Wisconsin Historical Society
Tom Laskin with Appliances-SFB in 1984.
Staff writer and Appliances-SFB frontman Tom Laskin.
Are you a musician? Would you like a major-label record contract? Write for Isthmus!
Well, it worked for one guy.
In the 1980s, Phil Davis was an Isthmus staff writer on the arts beat. He covered music acts including the Madison power-pop band Spooner, whose lineup featured future Garbage co-founder Butch Vig. The two became friends and collaborated in Fire Town, the garage-rock band that signed with Atlantic and released two albums before disbanding in 1989. Davis sang and played guitar.
“It was something I wanted to do, and I got an opportunity to experience it,” Davis says of his major-label career. “Very few people really do.”
Davis belongs to a select group, Isthmus music writers who have also been active musicians in the Madison scene. He says making music and writing about it are complementary endeavors. When he was covering musicians, he says, “I understood what was going into the songwriting. I understood what was going into the production of records.”

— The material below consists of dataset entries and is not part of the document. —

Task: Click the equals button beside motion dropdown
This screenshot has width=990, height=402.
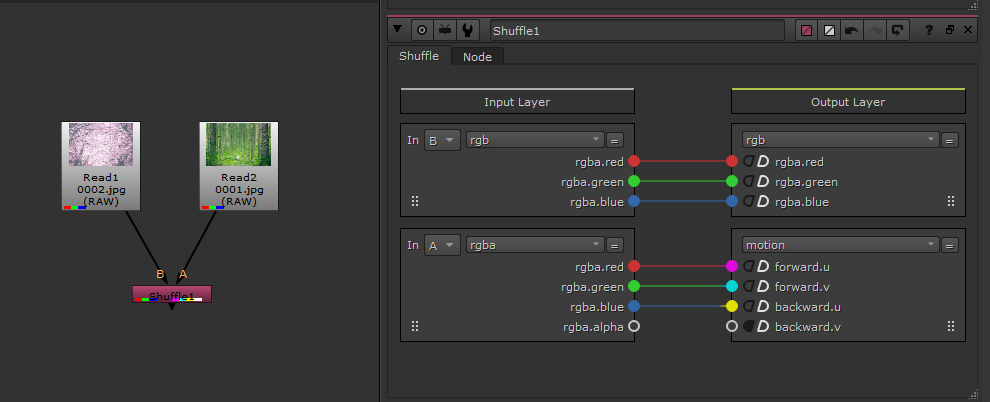Action: (x=950, y=245)

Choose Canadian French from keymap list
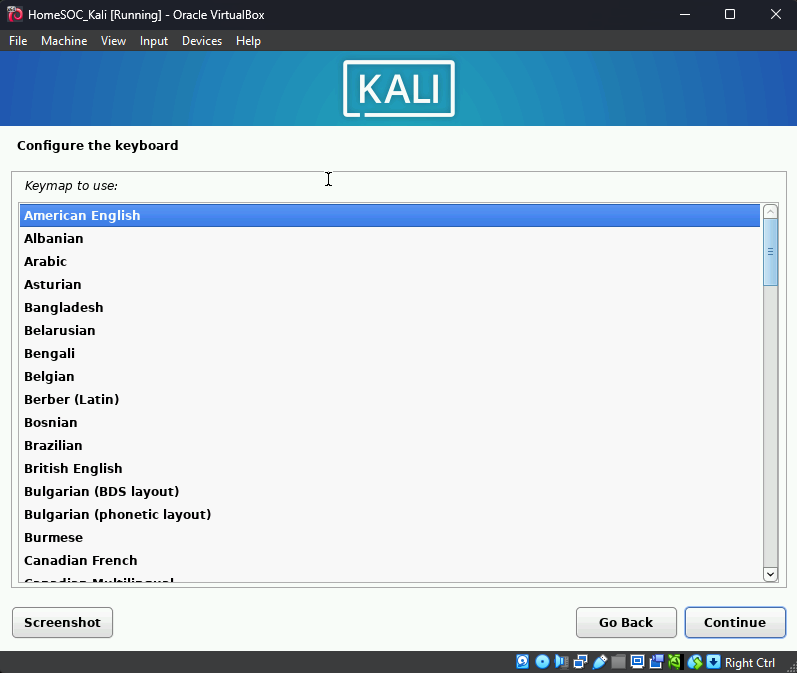tap(80, 560)
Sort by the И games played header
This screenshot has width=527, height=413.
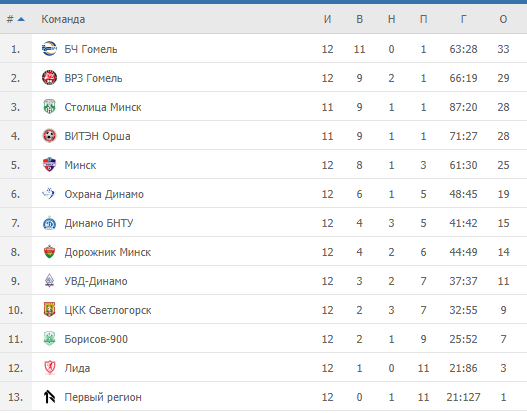click(327, 19)
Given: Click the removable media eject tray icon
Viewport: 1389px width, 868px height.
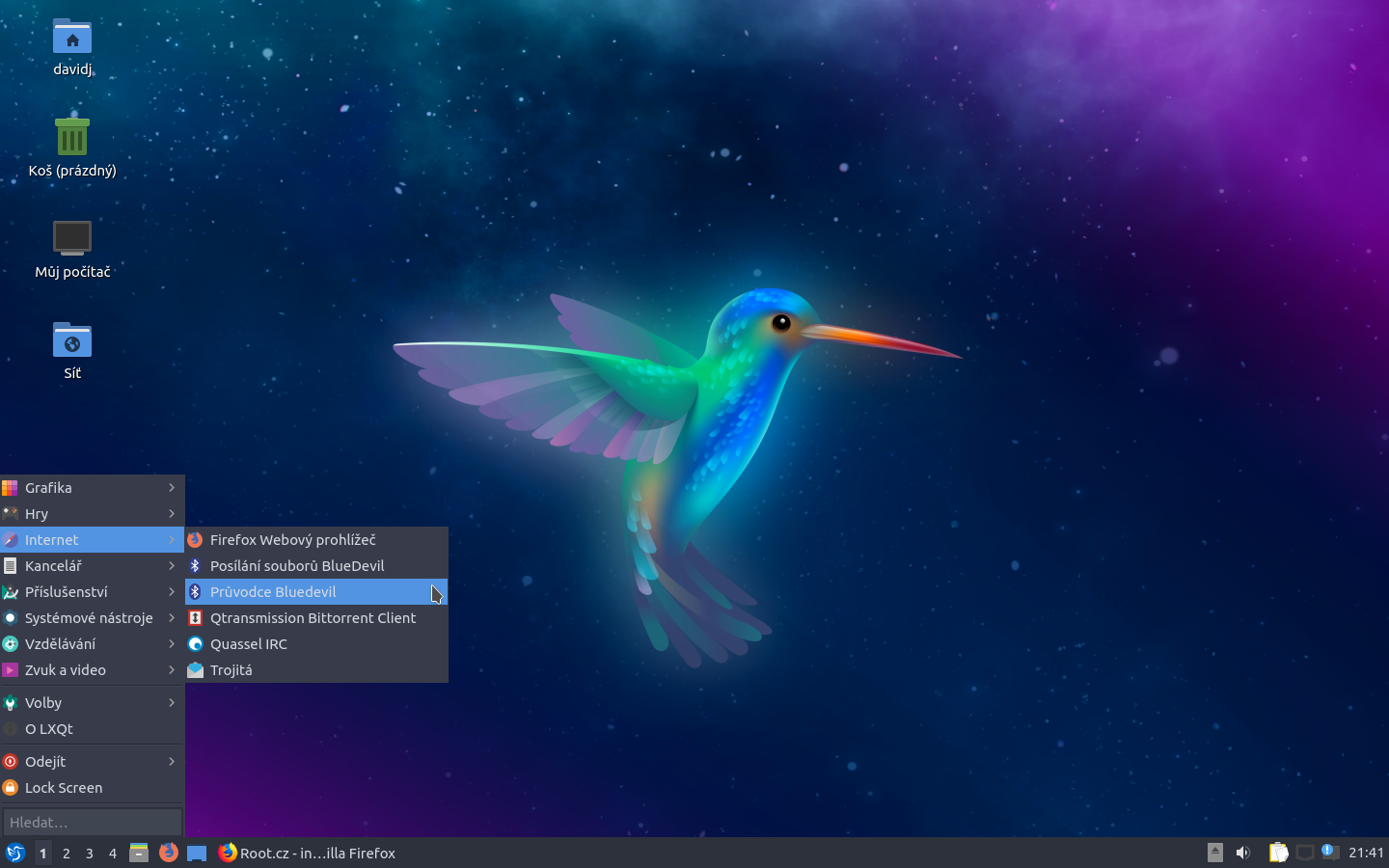Looking at the screenshot, I should [1214, 853].
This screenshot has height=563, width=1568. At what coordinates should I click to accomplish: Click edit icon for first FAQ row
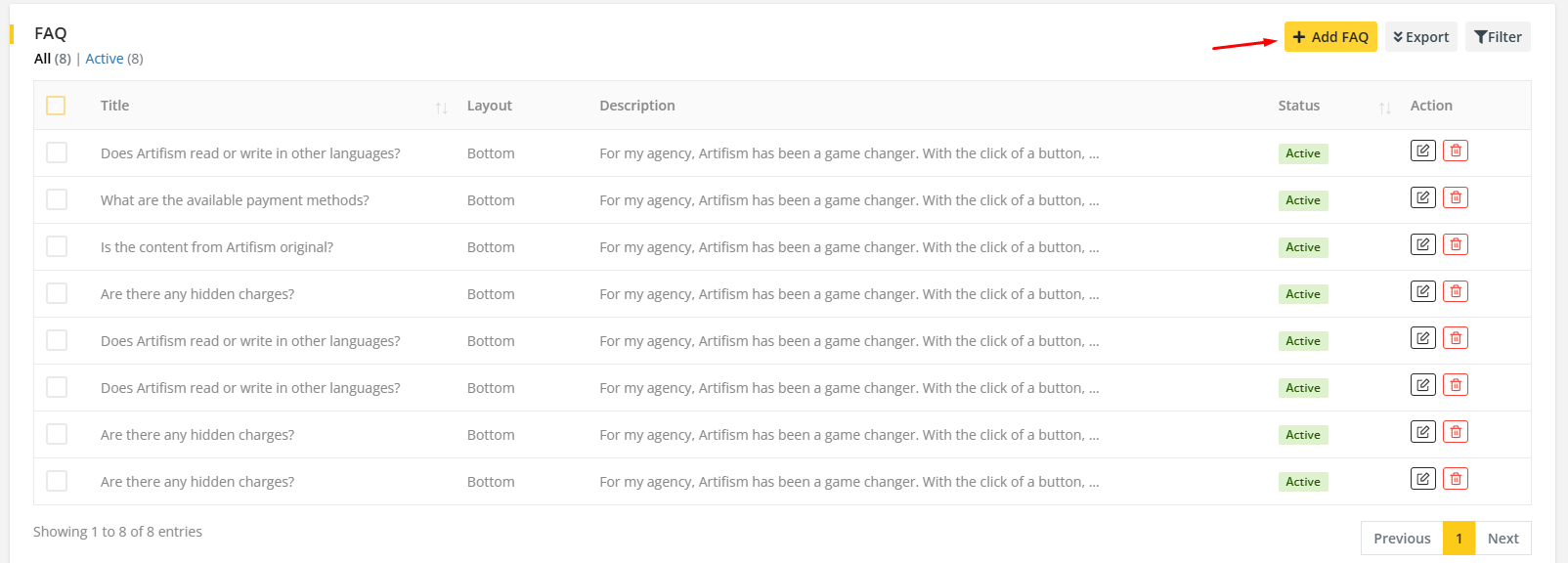tap(1422, 151)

But eventually he had to choose. “I can’t do this,” he recalls thinking. “I can’t be this writer because there’s just too much to do, touring and all this stuff.” So he left the Isthmus staff. He returned as a freelancer after Fire Town disbanded and kept playing music with projects including, more recently, the Ghost Particles, Stone Prairie and the Emperors of Wyoming, which reunited Davis and Vig.
Davis says he brought another journalist-musician to Isthmus, longtime staff writer Tom Laskin, who died in 2016. In the 1980s Laskin fronted Madison punk band Appliances-SFB. Davis met him at Vig’s Smart Studios.
“I knew he was getting a Ph.D. in English, that this guy was smart, and he probably could write, and he liked music,” Davis says. “I suggested, ‘What would you think about writing something for Isthmus?’ He said, ‘Yeah, maybe.’” Laskin wrote for Isthmus until 2008.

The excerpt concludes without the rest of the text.